Hablar más que un sacamuelas es una expresión a la que se recurre para decir que alguien pose una verborrea desbordante que hastía, especialmente cuando alguien habla de todo y de todos en cantidad y sin calidad. He buscado de dónde viene el dicho. Un sacamuelas era el antecesor de un moderno dentista del seguro: la persona que te quita esa muela que te aflige. Se anunciaba a voces en los mercadillos loando su habilidad para realizar una extracción indolora; de ahí la referencia a la elocuencia, no siempre cargada de verdad.
Los barberos también compaginaron, por siglos, el recorte de barbas y cabellos con la profesión de sacamuelas y ciertas cirugías menores. Más para acá, en las peluquerías se hablaba mucho y de todo, por lo que parece que nuevamente podría adquirir sentido la frase hecha.
¿A qué viene este entrante que acabo de dejarles? A que esta mañana, después de hacer ciertas gestiones, me he desplazado con la idea de recobrar un viejo hábito abandonado hace ya ocho meses: tomarme un café en un antiguo bar y -enfrente- visitar a mi barbero, como hacía una vez al mes. Y ello me ha hecho padecer primero un disgusto y después un desencanto. Pero antes de narrarlos, permítanme hablarles de mi barbero.

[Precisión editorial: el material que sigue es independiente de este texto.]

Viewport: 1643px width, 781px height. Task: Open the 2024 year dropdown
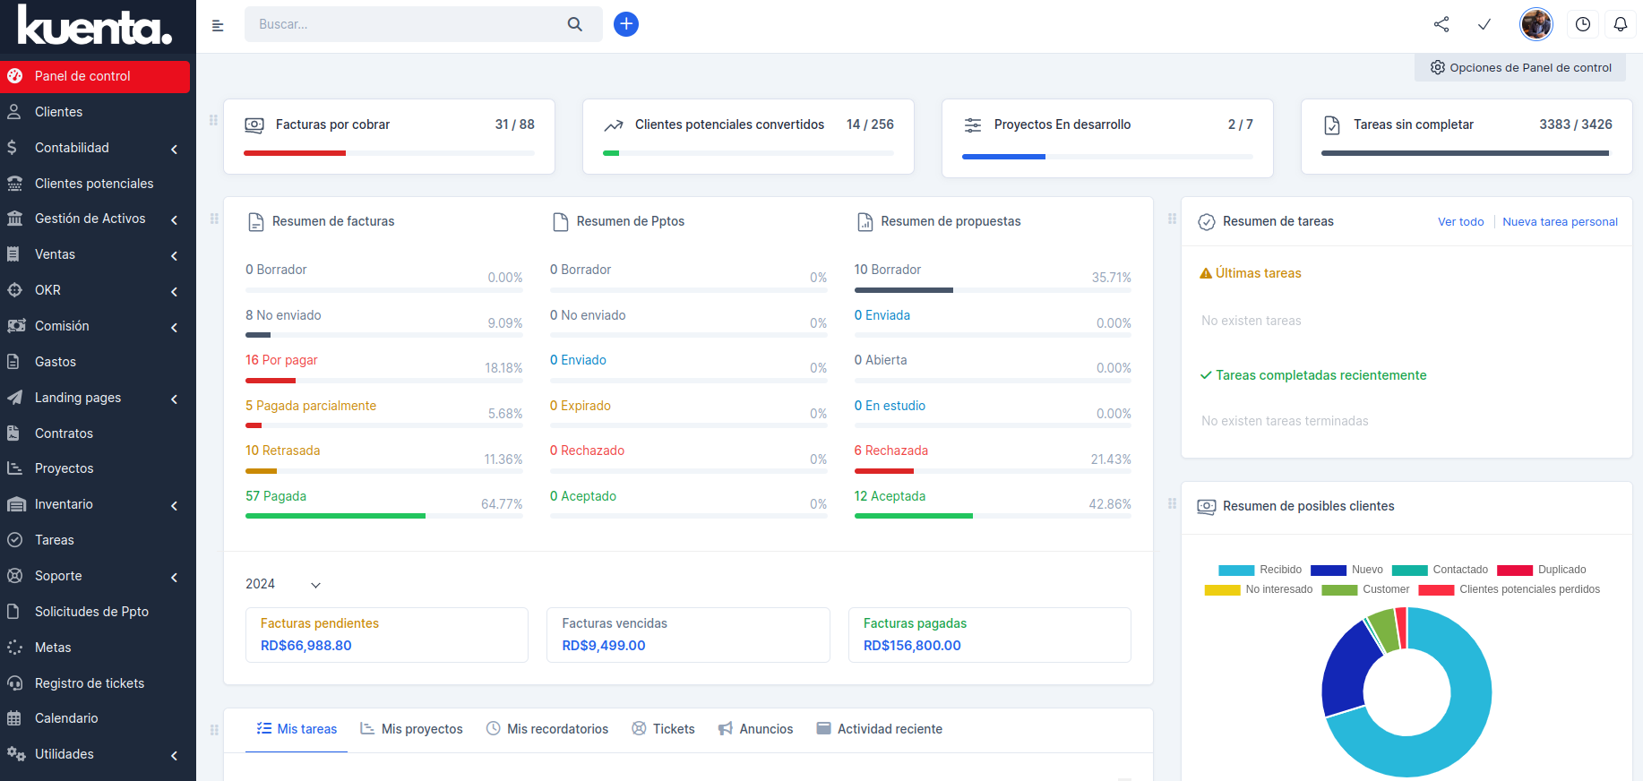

El hombre es un peluquero de los de antaño; un andaluz con edad para jubilarse hace años, pero que ha seguido al pie del cañón como muchos otros autónomos (otro día hablaré de los autónomos). Es un barbero de viejo que -como modernidad- atiende a horas concertadas; aunque lo suficientemente espaciadas como para que algunos privilegiados nos presentemos allá sin dar el fastidioso aviso y nos arregle entre el cliente que acaba de salir y el que aún no ha llegado. No siempre lo hace -hago aquí un inciso aclaratorio-: sólo nos reserva este favor a los que precisamos de poca mano de obra, debido a lo menguado de nuestras existencias capilares.
¿Es este hombre un parlanchín? No lo sé, sinceramente: yo soy de los que fabulo mucho pero doy poca conversación. Sospecho que el sistema de horas concertadas habrá hecho mermar la función de club social y espacio de debate de las peluquerías -al menos en las de caballeros-. Por otra parte, uno de los placeres de este establecimiento es que siempre tenía conectado un televisor con una programación invariable: los reportajes de La Dos de Televisión Española. Lo que -además de suponer un ahorro en revistas y en conversación- ya da una idea de su talante. En resumidas cuentas: era un local donde alguien como yo se encontraba realmente a gusto.
Pues bien, al acercarme a la peluquería he visto la persiana bajada y un letrero escrito a mano donde se anuncia su venta o alquiler. De aquí deriva el disgusto del día.
Confieso que me he quedado un par de minutos clavado ante la puerta metálica. Primero me he cerciorado -tontamente- de no haber errado con el establecimiento: son ya muchas las veces de cortarme el cabello en casa. Solventada la cuestión, cruzo al bar ya mencionado y se produce el desencanto. El dueño me reconoce, me pone el café en un vaso de cartón sobre un mostrador que ha improvisado en la misma puerta, y me avía con este mínimo servicio. Estamos él y yo solos y me atrevo a preguntarle qué ha sido de mi peluquero.
-Le ha pasado lo que nos ha de ocurrir a todos: lo que no han podido los años, lo ha podido el puto bicho -me ha dicho.
-¿Ha cerrado por el covid?
Así es -ha continuado-. Se ve que el hombre sólo tenía tenía tres pasiones: su peluquería de toda la vida, sus reportajes de la tele, y sus nietos; pero ahí -me ha señalado el local huérfano- entraba mucha gente, y se ha visto obligado a elegir en conciencia. Así que ha echado la persiana abajo, con todo el dolor de su corazón.
– Ahora ya solo le queda hacer de viejo -dice el cafetero, desolado.
Ciertamente, este asunto está dando al traste con más cosas de las que uno se piensa.